JPMorgan’s notes linked to two indexes offer unusual example of worst-of with leverage, no cap

By Emma Trincal

New York, Aug. 16 – JPMorgan Chase Financial Co. LLC’s 0% uncapped contingent buffered return enhanced notes due Aug. 31, 2021 linked to the lesser performing of the S&P 500 index and the Russell 2000 index offer investors leverage with no cap on the upside, two features not often seen with a so-called worst-of payout.

If each index finishes at or above its initial level, the payout at maturity will be par plus at least 1.75 times the return of the worse-performing index. Investors will receive par if the worse-performing index falls by up to 50% and will be fully exposed to the losses of the worse-performing index if either index drops by more than 50%, according to a 424B2 filing with the Securities and Exchange Commission.

Worst-of payouts have been used a lot this year but mostly in income products, according to data compiled by Prospect News. The typical structure is linked to two or three indexes and offers a competitive contingent coupon when all underliers close at or above a coupon barrier at a specific time.

Worst-of structures are also widely found among digital notes.

When leverage is employed, which is uncommon, the upside is usually capped, according to the data.

Credit, correlation

Steven Foldes, vice-chairman at Evensky & Katz/Foldes Financial Wealth Management, said there are many features to like in the product. Unfortunately, a few things are missing.

“It’s an interesting note,” he said.

“JPMorgan is a very strong credit. That starts off in a positive way.”

JPMorgan Chase Financial is the issuing subsidiary of JPMorgan Chase & Co., which guarantees the notes.

The worst-of feature can add substantial risk when the underlying indexes have very low or negative correlation. But this is not the case with the S&P 500 and the Russell 2000, he said.

“While one is large cap and the other small cap, you’re not going to get killed. They have a high correlation,” he said.

The five-year correlation coefficient between the S&P 500 and the Russell 2000 is 0.89, according to Morningstar.

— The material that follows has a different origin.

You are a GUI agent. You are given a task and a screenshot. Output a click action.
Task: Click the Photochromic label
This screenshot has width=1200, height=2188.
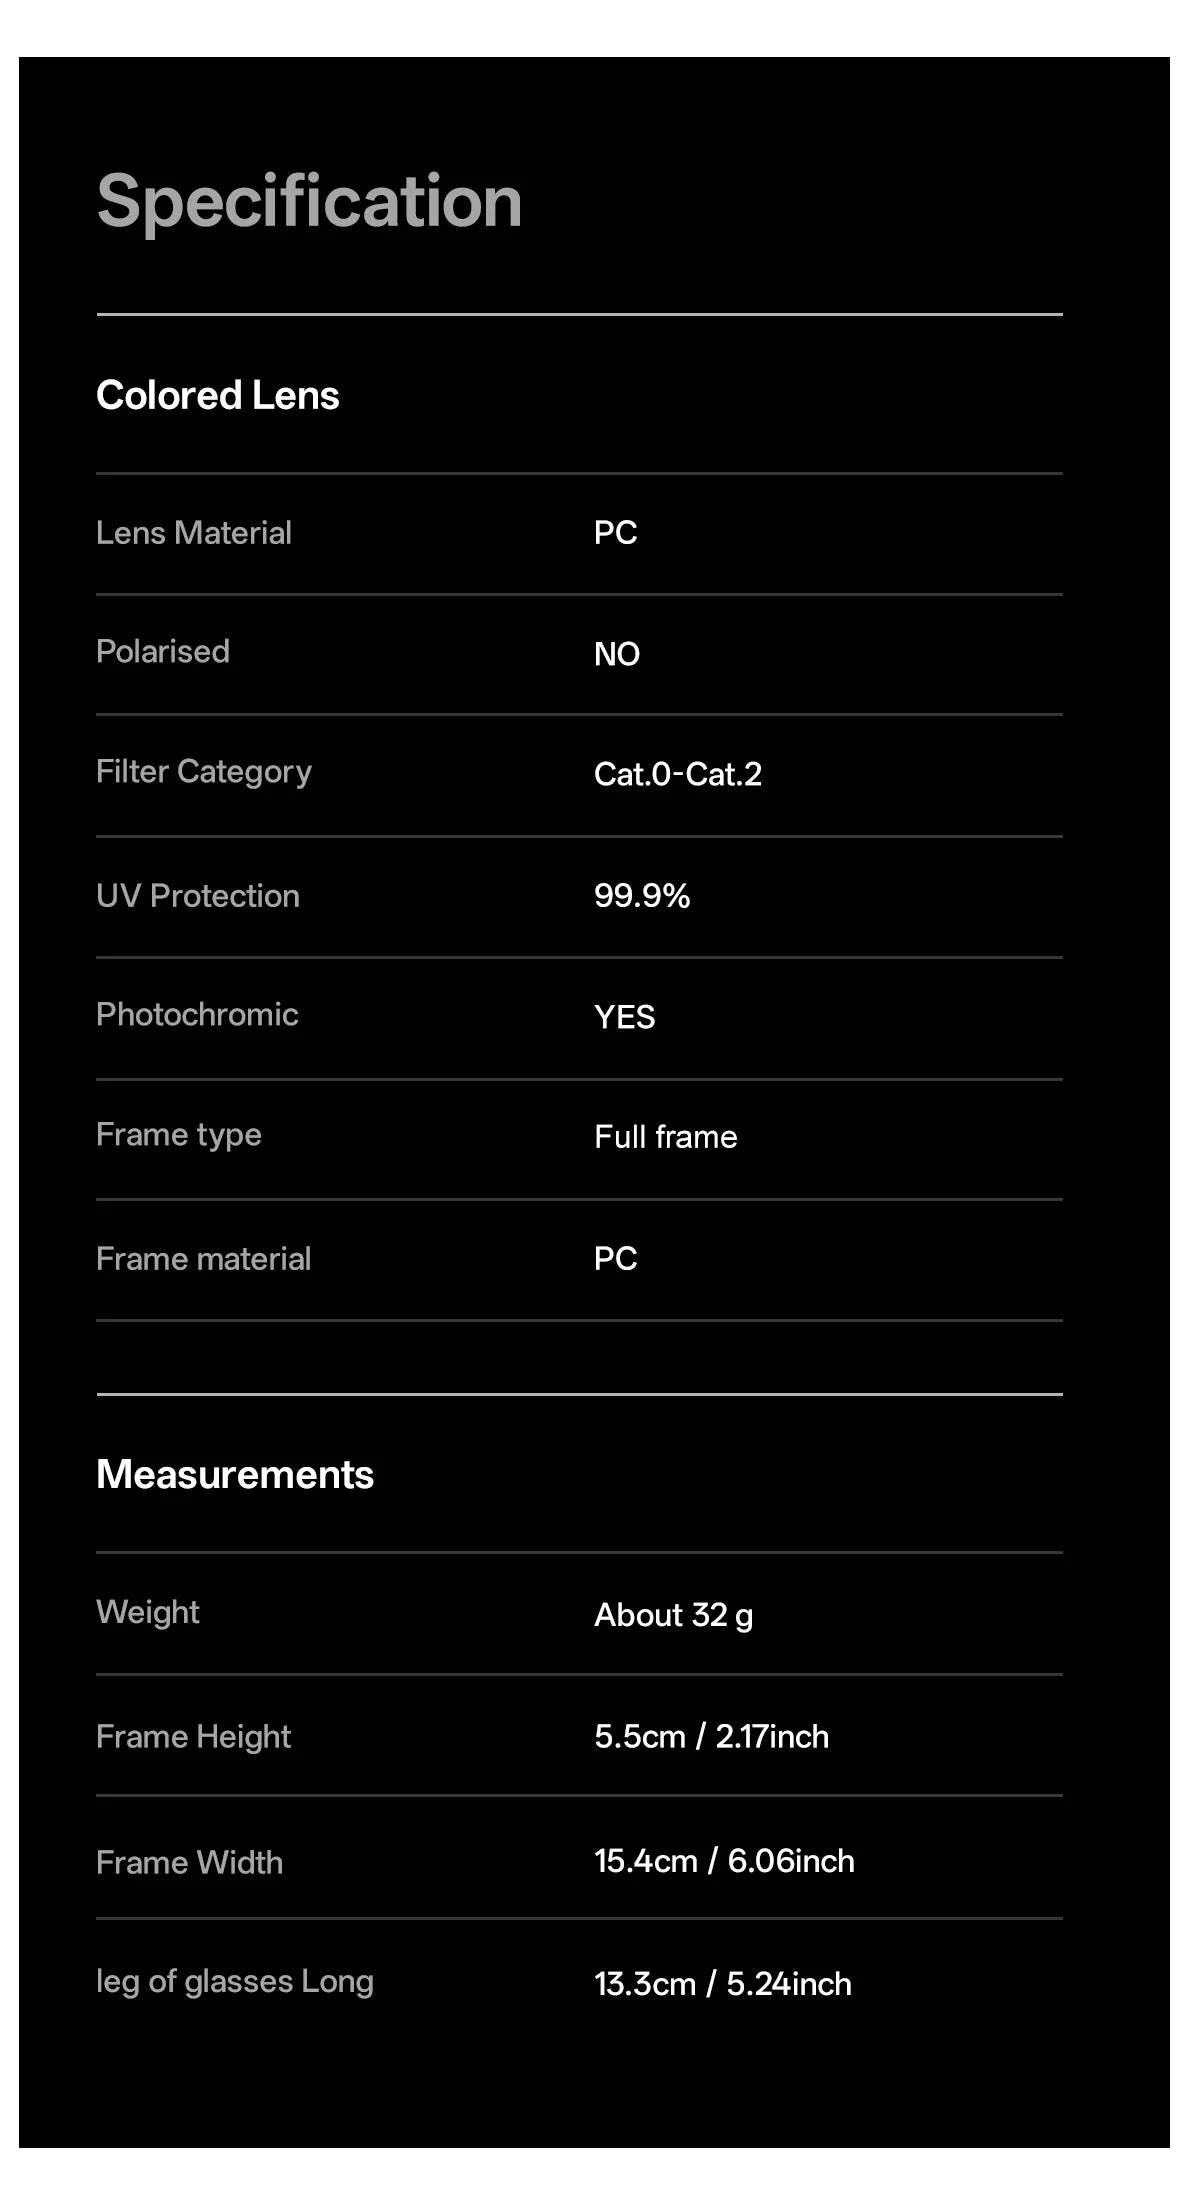point(197,1014)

Worst-of structures tend to be riskier when the reference assets move in opposite directions, as it increases the chances of having a negative return.

Leverage, no cap

Foldes said he also likes the leverage factor.

“Having 1.75 times on the upside is very nice for something like this, and it’s uncapped,” he said.

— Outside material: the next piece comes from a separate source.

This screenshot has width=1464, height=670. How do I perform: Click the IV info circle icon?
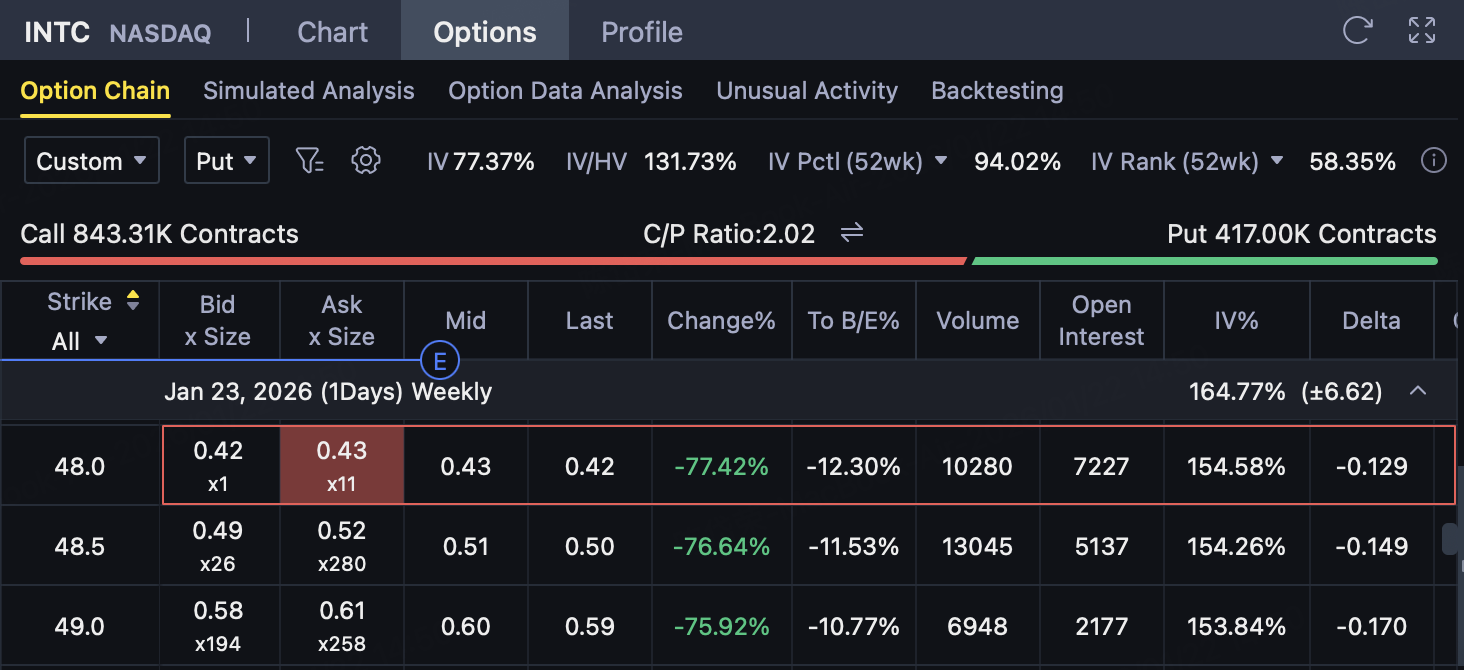tap(1434, 161)
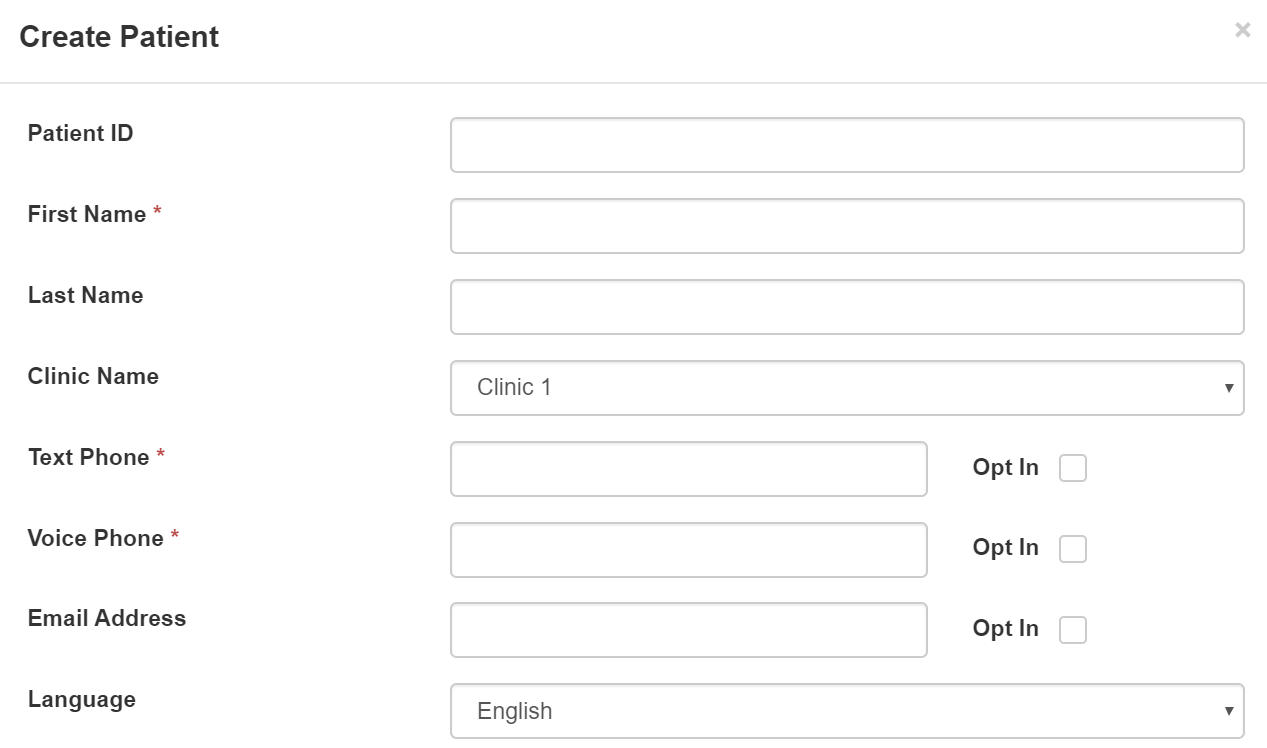The width and height of the screenshot is (1267, 748).
Task: Check the Voice Phone Opt In box
Action: pos(1072,549)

Finally, having a 50% barrier on the downside is also “very attractive,” he said.

Five years

Yet Foldes would not consider investing in the notes.

“Despite these positives, a few things are negatives for us. We would have to renegotiate the terms to consider this investment,” he noted.

The first and most important “negative” is the tenor.

“It’s a challenge for us. We just don’t like tying up money for five years. We would prefer that it’d be shorter.”

Barrier

A second “negative” is the type of protection.

“While 50% on the downside is great, it’s not a real protection. If the worst index takes us down 51%, it’s a true loss as opposed to the absolute protection you can get with a buffer,” he said.

Foldes said he would rather have a smaller buffer than the 50% barrier.

“An absolute protection of 30% would be much preferable than this barrier,” he said.

Finally, the longer period increases the cost of not being entitled to receive dividends.

“You have to realize that you’re giving up about 10% on the basis of dividends,” he said.

“It overcomes for us the 1.75 leverage.”

Back to drawing board

Foldes said he would “renegotiate” the notes to obtain a shorter term and replace the barrier by a buffer.

“We may have to give up some of the leverage or some of the downside protection,” he said, referring to the percentage amount of protection.

However, this adviser said he would not give up the “uncapped upside,” as this part of the structure is one of the most compelling.

“It’s an attractive note overall. With some kind of fine-tuning, it would fit the special needs of our clients,” he said.

Bulls

Some may find the notes attractive as they are.

The uncapped upside along with the low contingent protection are suitable for bullish investors, a market participant said.

“If you have any positive outlook and a bullish view, that’s going to work for you,” this market participant said.

The observation of the barrier at maturity rather than anytime during the life of the notes is also a plus.

“It’s not an internal knock-out. If it knocked you out in the middle, that would be worse, but you’re not going to be down 50% five years from now or you would have World War III. I mean, if we’re down 50% in five years we would be in a lot of trouble. ... We would have more things to worry about.”

The risk of having one’s return tied to the worse-performing index is not a major drawback in his view.

“The S&P 500 and the Russell are not negatively correlated. It’s two domestic stock benchmarks. It’s not stocks and bonds or stocks and commodities. Stock indices are usually pretty correlated. So getting the worst return would not prevent me from doing the trade.”

The notes will price on Aug. 26 and settle on Aug. 31.

The Cusip number is 46646ESB9.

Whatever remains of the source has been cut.